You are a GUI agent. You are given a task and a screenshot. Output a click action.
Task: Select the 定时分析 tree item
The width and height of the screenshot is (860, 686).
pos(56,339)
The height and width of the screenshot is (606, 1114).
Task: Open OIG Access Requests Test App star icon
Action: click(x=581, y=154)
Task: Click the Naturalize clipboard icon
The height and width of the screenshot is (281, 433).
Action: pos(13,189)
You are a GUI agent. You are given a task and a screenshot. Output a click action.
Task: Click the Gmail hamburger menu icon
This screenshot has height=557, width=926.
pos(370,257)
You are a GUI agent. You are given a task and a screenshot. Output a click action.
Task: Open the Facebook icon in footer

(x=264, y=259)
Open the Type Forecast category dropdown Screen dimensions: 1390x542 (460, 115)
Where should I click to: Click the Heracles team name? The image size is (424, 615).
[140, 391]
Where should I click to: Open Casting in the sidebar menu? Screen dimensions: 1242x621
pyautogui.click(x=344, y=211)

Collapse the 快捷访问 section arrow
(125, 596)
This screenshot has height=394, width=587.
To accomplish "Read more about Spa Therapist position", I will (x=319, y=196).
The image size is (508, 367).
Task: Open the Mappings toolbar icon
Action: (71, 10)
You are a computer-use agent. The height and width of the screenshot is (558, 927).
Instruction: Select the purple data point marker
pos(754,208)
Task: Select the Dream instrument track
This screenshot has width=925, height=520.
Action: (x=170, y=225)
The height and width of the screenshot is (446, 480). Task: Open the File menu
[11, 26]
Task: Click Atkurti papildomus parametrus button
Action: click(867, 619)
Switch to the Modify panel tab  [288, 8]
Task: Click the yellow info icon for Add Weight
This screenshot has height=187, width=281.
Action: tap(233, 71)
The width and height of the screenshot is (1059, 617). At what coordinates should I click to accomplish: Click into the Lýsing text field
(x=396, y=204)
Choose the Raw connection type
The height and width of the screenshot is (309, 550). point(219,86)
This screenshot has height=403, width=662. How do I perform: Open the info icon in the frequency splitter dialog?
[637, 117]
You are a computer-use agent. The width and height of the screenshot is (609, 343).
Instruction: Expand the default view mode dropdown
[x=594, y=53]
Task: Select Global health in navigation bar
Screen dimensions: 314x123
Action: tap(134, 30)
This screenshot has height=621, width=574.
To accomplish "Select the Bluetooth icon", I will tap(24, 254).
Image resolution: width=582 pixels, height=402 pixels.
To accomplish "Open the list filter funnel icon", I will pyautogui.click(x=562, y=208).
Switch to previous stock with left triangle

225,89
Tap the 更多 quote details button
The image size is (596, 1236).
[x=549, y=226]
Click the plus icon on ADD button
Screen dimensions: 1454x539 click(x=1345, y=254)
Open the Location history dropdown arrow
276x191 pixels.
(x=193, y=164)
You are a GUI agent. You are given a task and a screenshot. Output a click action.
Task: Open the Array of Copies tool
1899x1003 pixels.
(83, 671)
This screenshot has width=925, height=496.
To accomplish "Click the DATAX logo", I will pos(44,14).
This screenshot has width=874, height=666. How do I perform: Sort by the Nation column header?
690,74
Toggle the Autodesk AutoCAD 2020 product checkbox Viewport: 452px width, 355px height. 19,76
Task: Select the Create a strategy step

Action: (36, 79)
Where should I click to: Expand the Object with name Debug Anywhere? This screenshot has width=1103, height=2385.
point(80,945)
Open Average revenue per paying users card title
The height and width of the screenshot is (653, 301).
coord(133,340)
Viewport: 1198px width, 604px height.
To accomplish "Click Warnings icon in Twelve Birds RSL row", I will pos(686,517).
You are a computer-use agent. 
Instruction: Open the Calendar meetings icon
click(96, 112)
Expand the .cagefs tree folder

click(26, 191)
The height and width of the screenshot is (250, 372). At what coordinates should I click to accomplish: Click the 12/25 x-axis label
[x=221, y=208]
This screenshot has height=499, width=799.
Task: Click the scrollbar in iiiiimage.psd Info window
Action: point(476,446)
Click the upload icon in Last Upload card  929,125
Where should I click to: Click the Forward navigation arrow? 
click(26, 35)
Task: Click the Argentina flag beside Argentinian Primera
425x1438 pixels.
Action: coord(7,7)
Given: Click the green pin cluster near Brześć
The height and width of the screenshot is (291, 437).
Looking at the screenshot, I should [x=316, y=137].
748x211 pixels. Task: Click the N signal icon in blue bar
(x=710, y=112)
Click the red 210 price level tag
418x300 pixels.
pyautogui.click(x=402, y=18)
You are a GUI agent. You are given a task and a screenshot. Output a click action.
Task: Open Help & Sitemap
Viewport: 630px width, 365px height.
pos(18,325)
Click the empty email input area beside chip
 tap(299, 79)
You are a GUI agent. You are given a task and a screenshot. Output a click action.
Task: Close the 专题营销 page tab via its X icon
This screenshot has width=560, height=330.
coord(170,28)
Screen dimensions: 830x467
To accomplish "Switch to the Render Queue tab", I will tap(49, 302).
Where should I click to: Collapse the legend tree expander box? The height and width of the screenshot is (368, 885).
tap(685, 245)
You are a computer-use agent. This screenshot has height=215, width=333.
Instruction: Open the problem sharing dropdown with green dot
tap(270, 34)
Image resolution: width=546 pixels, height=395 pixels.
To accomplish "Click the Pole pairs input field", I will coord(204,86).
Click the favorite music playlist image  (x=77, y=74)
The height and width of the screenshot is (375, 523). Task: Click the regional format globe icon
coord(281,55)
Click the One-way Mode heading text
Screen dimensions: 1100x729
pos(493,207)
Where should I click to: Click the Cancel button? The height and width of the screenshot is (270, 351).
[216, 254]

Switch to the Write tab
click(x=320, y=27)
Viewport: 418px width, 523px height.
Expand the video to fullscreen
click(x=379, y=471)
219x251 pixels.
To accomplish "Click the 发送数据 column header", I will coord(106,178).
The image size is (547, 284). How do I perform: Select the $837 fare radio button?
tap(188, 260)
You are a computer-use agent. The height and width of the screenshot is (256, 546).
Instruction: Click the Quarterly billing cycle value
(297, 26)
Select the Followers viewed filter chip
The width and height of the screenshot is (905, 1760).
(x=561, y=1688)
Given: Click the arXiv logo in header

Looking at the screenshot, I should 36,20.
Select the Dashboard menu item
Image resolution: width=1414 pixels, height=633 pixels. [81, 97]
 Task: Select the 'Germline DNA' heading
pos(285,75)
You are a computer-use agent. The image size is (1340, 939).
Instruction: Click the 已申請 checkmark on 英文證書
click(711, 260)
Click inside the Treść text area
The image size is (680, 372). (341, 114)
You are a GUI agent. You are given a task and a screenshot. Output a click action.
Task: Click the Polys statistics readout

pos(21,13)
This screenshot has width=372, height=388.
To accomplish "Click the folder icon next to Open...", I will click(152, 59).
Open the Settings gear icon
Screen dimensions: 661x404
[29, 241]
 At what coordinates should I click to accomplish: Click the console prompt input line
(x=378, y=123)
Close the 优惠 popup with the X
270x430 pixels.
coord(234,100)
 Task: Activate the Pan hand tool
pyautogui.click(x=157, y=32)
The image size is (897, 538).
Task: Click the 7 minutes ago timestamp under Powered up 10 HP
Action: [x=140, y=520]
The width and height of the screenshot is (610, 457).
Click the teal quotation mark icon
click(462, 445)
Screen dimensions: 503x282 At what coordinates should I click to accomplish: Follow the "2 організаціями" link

==============================

_DIRECTIONS_: Line by line, transcribe all of the records exactly.

_ANSWER TO THIS PROBLEM_:
You are a GUI agent. You are given a task and a screenshot. Output a click action.
Task: Select the 定时分析 tree item
The width and height of the screenshot is (860, 686).
pos(56,339)
The height and width of the screenshot is (606, 1114).
Task: Open OIG Access Requests Test App star icon
Action: click(x=581, y=154)
Task: Click the Naturalize clipboard icon
The height and width of the screenshot is (281, 433).
Action: pos(13,189)
You are a GUI agent. You are given a task and a screenshot. Output a click action.
Task: Click the Gmail hamburger menu icon
This screenshot has height=557, width=926.
pos(370,257)
You are a GUI agent. You are given a task and a screenshot. Output a click action.
Task: Open the Facebook icon in footer

(x=264, y=259)
Open the Type Forecast category dropdown Screen dimensions: 1390x542 (460, 115)
Where should I click to: Click the Heracles team name? The image size is (424, 615).
[140, 391]
Where should I click to: Open Casting in the sidebar menu? Screen dimensions: 1242x621
pyautogui.click(x=344, y=211)

Collapse the 快捷访问 section arrow
(125, 596)
This screenshot has height=394, width=587.
To accomplish "Read more about Spa Therapist position", I will (x=319, y=196).
The image size is (508, 367).
Task: Open the Mappings toolbar icon
Action: (71, 10)
You are a computer-use agent. The height and width of the screenshot is (558, 927).
Instruction: Select the purple data point marker
pos(754,208)
Task: Select the Dream instrument track
This screenshot has width=925, height=520.
Action: (x=170, y=225)
The height and width of the screenshot is (446, 480). Task: Open the File menu
[11, 26]
Task: Click Atkurti papildomus parametrus button
Action: click(867, 619)
Switch to the Modify panel tab  [288, 8]
Task: Click the yellow info icon for Add Weight
This screenshot has height=187, width=281.
Action: tap(233, 71)
The width and height of the screenshot is (1059, 617). At what coordinates should I click to accomplish: Click into the Lýsing text field
(x=396, y=204)
Choose the Raw connection type
The height and width of the screenshot is (309, 550). point(219,86)
This screenshot has height=403, width=662. How do I perform: Open the info icon in the frequency splitter dialog?
[637, 117]
You are a computer-use agent. The width and height of the screenshot is (609, 343).
Instruction: Expand the default view mode dropdown
[x=594, y=53]
Task: Select Global health in navigation bar
Screen dimensions: 314x123
Action: tap(134, 30)
This screenshot has height=621, width=574.
To accomplish "Select the Bluetooth icon", I will tap(24, 254).
Image resolution: width=582 pixels, height=402 pixels.
To accomplish "Open the list filter funnel icon", I will pyautogui.click(x=562, y=208).
Switch to previous stock with left triangle

225,89
Tap the 更多 quote details button
The image size is (596, 1236).
[x=549, y=226]
Click the plus icon on ADD button
Screen dimensions: 1454x539 click(x=1345, y=254)
Open the Location history dropdown arrow
276x191 pixels.
(x=193, y=164)
You are a GUI agent. You are given a task and a screenshot. Output a click action.
Task: Open the Array of Copies tool
1899x1003 pixels.
(83, 671)
This screenshot has width=925, height=496.
To accomplish "Click the DATAX logo", I will pos(44,14).
This screenshot has width=874, height=666. How do I perform: Sort by the Nation column header?
690,74
Toggle the Autodesk AutoCAD 2020 product checkbox Viewport: 452px width, 355px height. 19,76
Task: Select the Create a strategy step

Action: (36, 79)
Where should I click to: Expand the Object with name Debug Anywhere? This screenshot has width=1103, height=2385.
point(80,945)
Open Average revenue per paying users card title
The height and width of the screenshot is (653, 301).
coord(133,340)
Viewport: 1198px width, 604px height.
To accomplish "Click Warnings icon in Twelve Birds RSL row", I will pos(686,517).
You are a computer-use agent. 
Instruction: Open the Calendar meetings icon
click(96, 112)
Expand the .cagefs tree folder

click(26, 191)
The height and width of the screenshot is (250, 372). At what coordinates should I click to accomplish: Click the 12/25 x-axis label
[x=221, y=208]
This screenshot has height=499, width=799.
Task: Click the scrollbar in iiiiimage.psd Info window
Action: point(476,446)
Click the upload icon in Last Upload card  929,125
Where should I click to: Click the Forward navigation arrow? 
click(26, 35)
Task: Click the Argentina flag beside Argentinian Primera
425x1438 pixels.
Action: coord(7,7)
Given: Click the green pin cluster near Brześć
The height and width of the screenshot is (291, 437).
Looking at the screenshot, I should [x=316, y=137].
748x211 pixels. Task: Click the N signal icon in blue bar
(x=710, y=112)
Click the red 210 price level tag
418x300 pixels.
pyautogui.click(x=402, y=18)
You are a GUI agent. You are given a task and a screenshot. Output a click action.
Task: Open Help & Sitemap
Viewport: 630px width, 365px height.
pos(18,325)
Click the empty email input area beside chip
 tap(299, 79)
You are a GUI agent. You are given a task and a screenshot. Output a click action.
Task: Close the 专题营销 page tab via its X icon
This screenshot has width=560, height=330.
coord(170,28)
Screen dimensions: 830x467
To accomplish "Switch to the Render Queue tab", I will tap(49, 302).
Where should I click to: Collapse the legend tree expander box? The height and width of the screenshot is (368, 885).
tap(685, 245)
You are a computer-use agent. This screenshot has height=215, width=333.
Instruction: Open the problem sharing dropdown with green dot
tap(270, 34)
Image resolution: width=546 pixels, height=395 pixels.
To accomplish "Click the Pole pairs input field", I will coord(204,86).
Click the favorite music playlist image  (x=77, y=74)
The height and width of the screenshot is (375, 523). Task: Click the regional format globe icon
coord(281,55)
Click the One-way Mode heading text
Screen dimensions: 1100x729
pos(493,207)
Where should I click to: Click the Cancel button? The height and width of the screenshot is (270, 351).
[216, 254]

Switch to the Write tab
click(x=320, y=27)
Viewport: 418px width, 523px height.
Expand the video to fullscreen
click(x=379, y=471)
219x251 pixels.
To accomplish "Click the 发送数据 column header", I will coord(106,178).
The image size is (547, 284). How do I perform: Select the $837 fare radio button?
tap(188, 260)
You are a computer-use agent. The height and width of the screenshot is (256, 546).
Instruction: Click the Quarterly billing cycle value
(297, 26)
Select the Followers viewed filter chip
The width and height of the screenshot is (905, 1760).
(x=561, y=1688)
Given: Click the arXiv logo in header

Looking at the screenshot, I should 36,20.
Select the Dashboard menu item
Image resolution: width=1414 pixels, height=633 pixels. [81, 97]
 Task: Select the 'Germline DNA' heading
pos(285,75)
You are a computer-use agent. The image size is (1340, 939).
Instruction: Click the 已申請 checkmark on 英文證書
click(711, 260)
Click inside the Treść text area
The image size is (680, 372). (341, 114)
You are a GUI agent. You are given a task and a screenshot. Output a click action.
Task: Click the Polys statistics readout

pos(21,13)
This screenshot has width=372, height=388.
To accomplish "Click the folder icon next to Open...", I will click(152, 59).
Open the Settings gear icon
Screen dimensions: 661x404
[29, 241]
 At what coordinates should I click to accomplish: Click the console prompt input line
(x=378, y=123)
Close the 优惠 popup with the X
270x430 pixels.
coord(234,100)
 Task: Activate the Pan hand tool
pyautogui.click(x=157, y=32)
The image size is (897, 538).
Task: Click the 7 minutes ago timestamp under Powered up 10 HP
Action: [x=140, y=520]
The width and height of the screenshot is (610, 457).
Click the teal quotation mark icon
click(462, 445)
Screen dimensions: 503x282 At what coordinates should I click to accomplish: Follow the "2 організаціями" link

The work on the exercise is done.